Fast Fashion: An Environmental Crisis with the US at its Center


Image Source: The Daily Utah Chronicle

Analise Bruno, Editor-in-Chief

It’s no secret that the world is warming up at an exponential rate. While some people tend to blame things like plastic water bottles and straws for our negative disposition, it’s hard to overlook the industry. For years, many companies have been exploiting the environment for their cause by purposefully dumping toxic chemicals into our water bodies and air to produce factory-made items- the same goes for large corporations dumping their waste as well.
However, one important aspect of the climate crisis that the US is inherently the largest perpetrator of isn’t even fossil fuel burning, but fast fashion.

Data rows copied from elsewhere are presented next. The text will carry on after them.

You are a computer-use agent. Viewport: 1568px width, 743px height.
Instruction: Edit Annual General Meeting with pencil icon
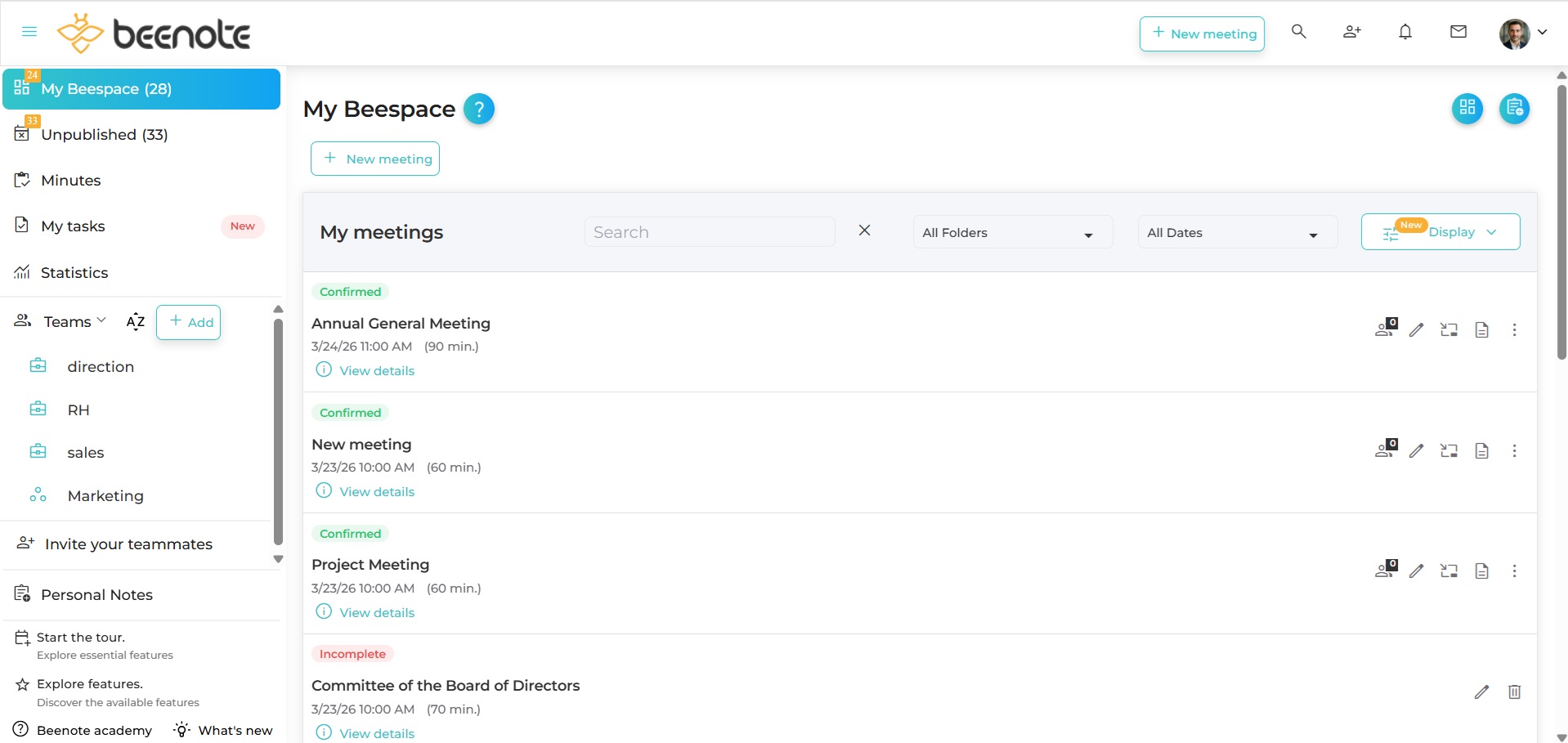[x=1416, y=329]
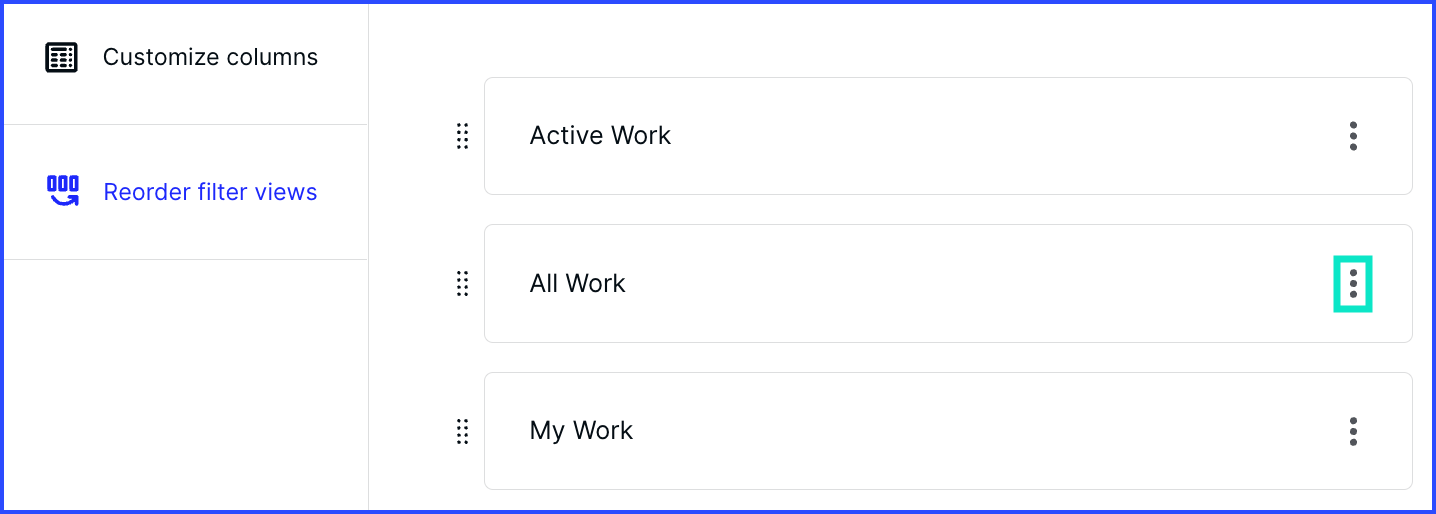Click the Customize columns table icon

[62, 57]
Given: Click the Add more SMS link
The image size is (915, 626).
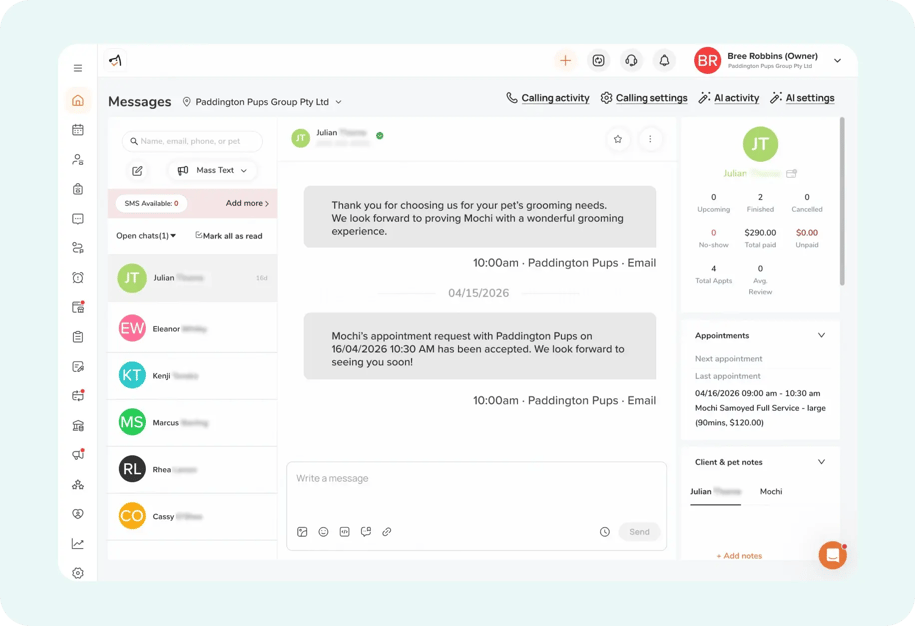Looking at the screenshot, I should pyautogui.click(x=247, y=203).
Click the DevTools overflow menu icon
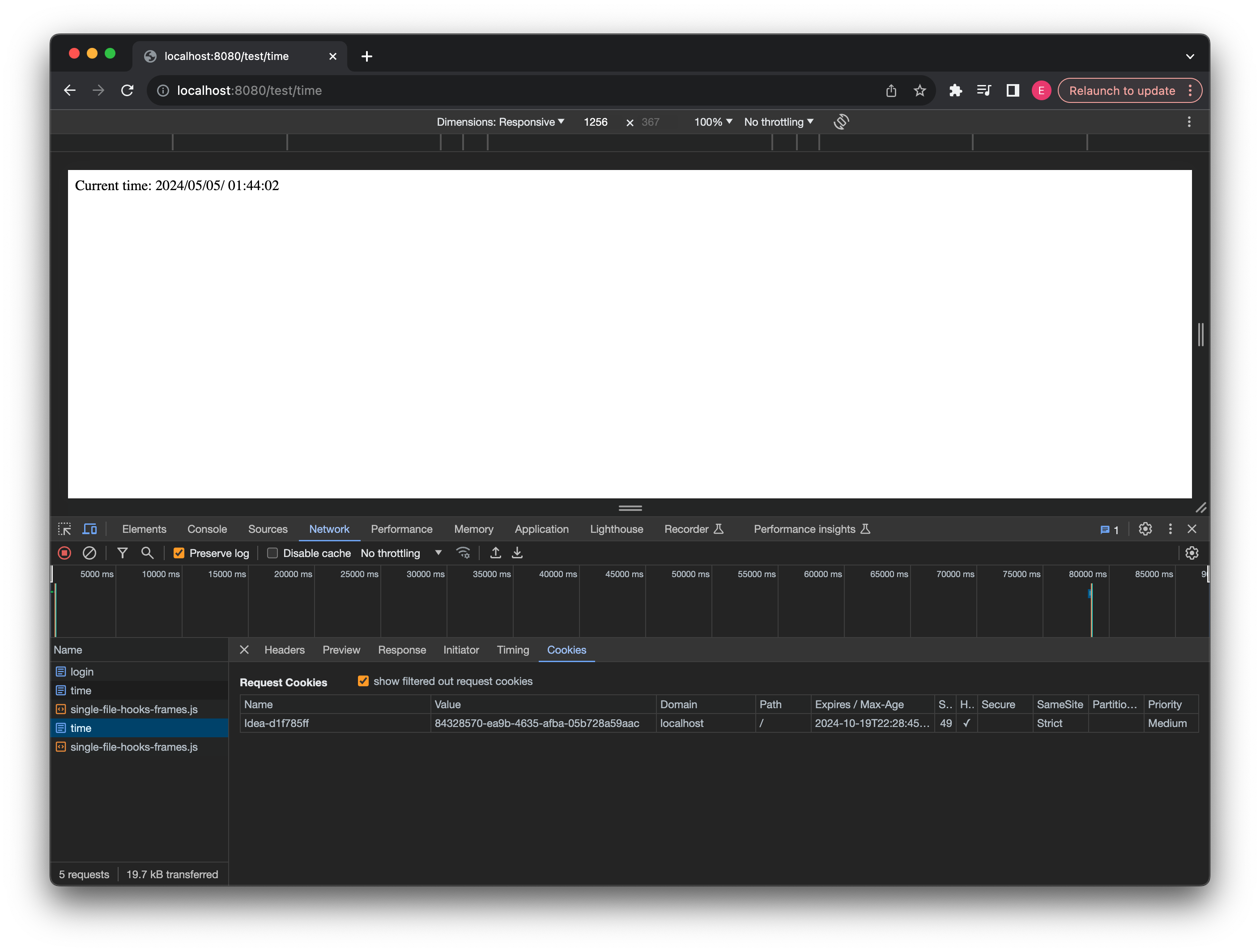 [1170, 529]
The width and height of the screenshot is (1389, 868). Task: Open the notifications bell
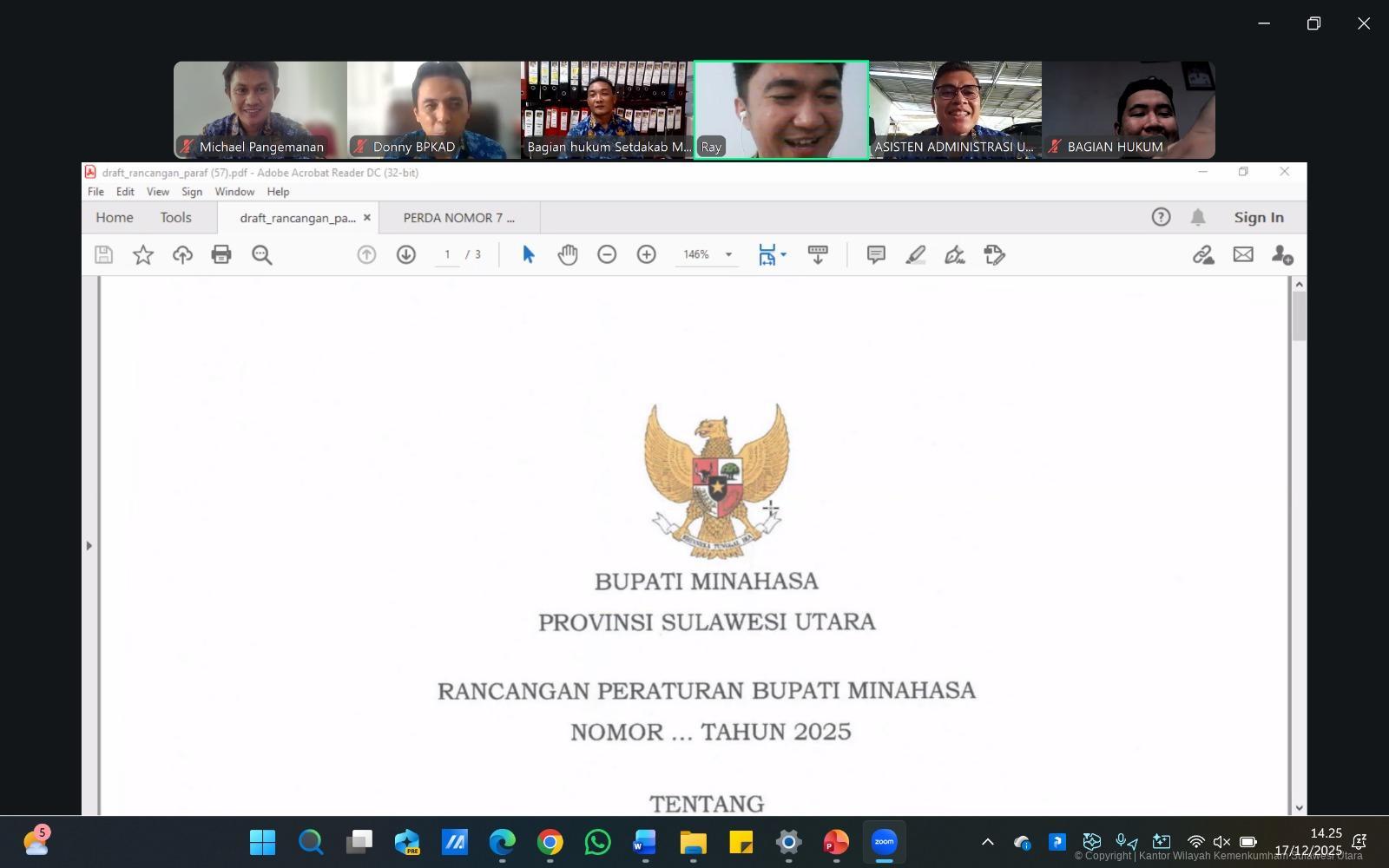[x=1198, y=217]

The supply chain is essentially one long complicated strung out loop, however, fast fashion is a specific business model that is used by major retail brands that focus on mass-producing certain clothing styles to keep up with the rapid changes in large and micro trends. That’s right, those cool patchwork jeans you thought were in two months ago that had every company hanging up a new pair to sell are now out of style, so they are now out of the stores, and where have they ended up you may ask? Maybe the donation bins, but also landfills.

Image Source: Codogirl

The fast-fashion crisis is unarguably linked to our society’s obsession with consumerism and fulfilling trends. Some of the worst companies locked into this cycle are Zara, Shein, Top Shop, Forever 21, and H&M which has generated the highest revenue with over 25 billion dollars for their efforts. The large issue is that creating such an amount of clothes so quickly impacts the environment and factory workers tremendously. Fast fashion currently contributes to over 10% of all of humanity’s carbon emissions. Making one pair of jeans alone emits the same amount of CO2 emissions as driving a car for 80 MILES. This single industry alone is responsible for over 1,715 million tonnes of carbon emissions annually, and that doesn’t even factor in the shipping that they require. Water waste is also incredibly high with roughly 79 billion cubic mL of water being used per annum. Many of the actual processing takes place in industries outside of the United States such as China, India, and Ghana, however, the US still
leads in purchasing and hence being one of the largest contributors to the growing issue.
Apart from the environmental issue, there is also the human rights aspect to look at this from. There are roughly 40 million garment workers worldwide, 80% of them being women. Workers in these positions are often subjected to extremely unsafe working conditions and chemical exposure and are criminally underpaid. Living on a “piece wage system” most only make about $3 a day on average. Not to mention, on top of the poor pay, workers are being exploited as many are forced to work 14+ hour shifts in exchange for respiratory illnesses and potentially cancer. It is not enough for clothing brands to label themselves “sustainable”, they must also be ethical in their work practices.

Image Source: Between the Bath and Beers

You may think you’re safe if you donate your unwanted tops and pants instead, but as studies reveal, the quality of these fast fashion garments is often too poor to upcycle, and therefore, what is not bought at your local thrift store ends up in the same landfill with the people who just dumped the clothes they didn’t want anymore into the trash. The point of the matter is that if we want to make a change, donation, while appreciated, isn’t necessarily the solution, a slow in consumerism although, could be.
However, despite the clear adverse effects, a central argument still resides in cost. Many point out that fast fashion items, unfortunately, come at a cheaper cost because they are mass-produced, but let’s make one thing clear: websites like Shein and Forever 21 are never going to stop existing or negatively impacting the environment, but we have to realize it is not the poor people ordering a few garments that are responsible for the issue here, it is the ones who make money and are still choosing to buy in excess from these companies when they have the access to more sustainable clothing. Especially when engaging in micro trends to fit in. If the clothes will not be of any interest to you in the future, then don’t buy them. The less we as a society buy into excessive consumerism, the less the companies will inevitably produce over time.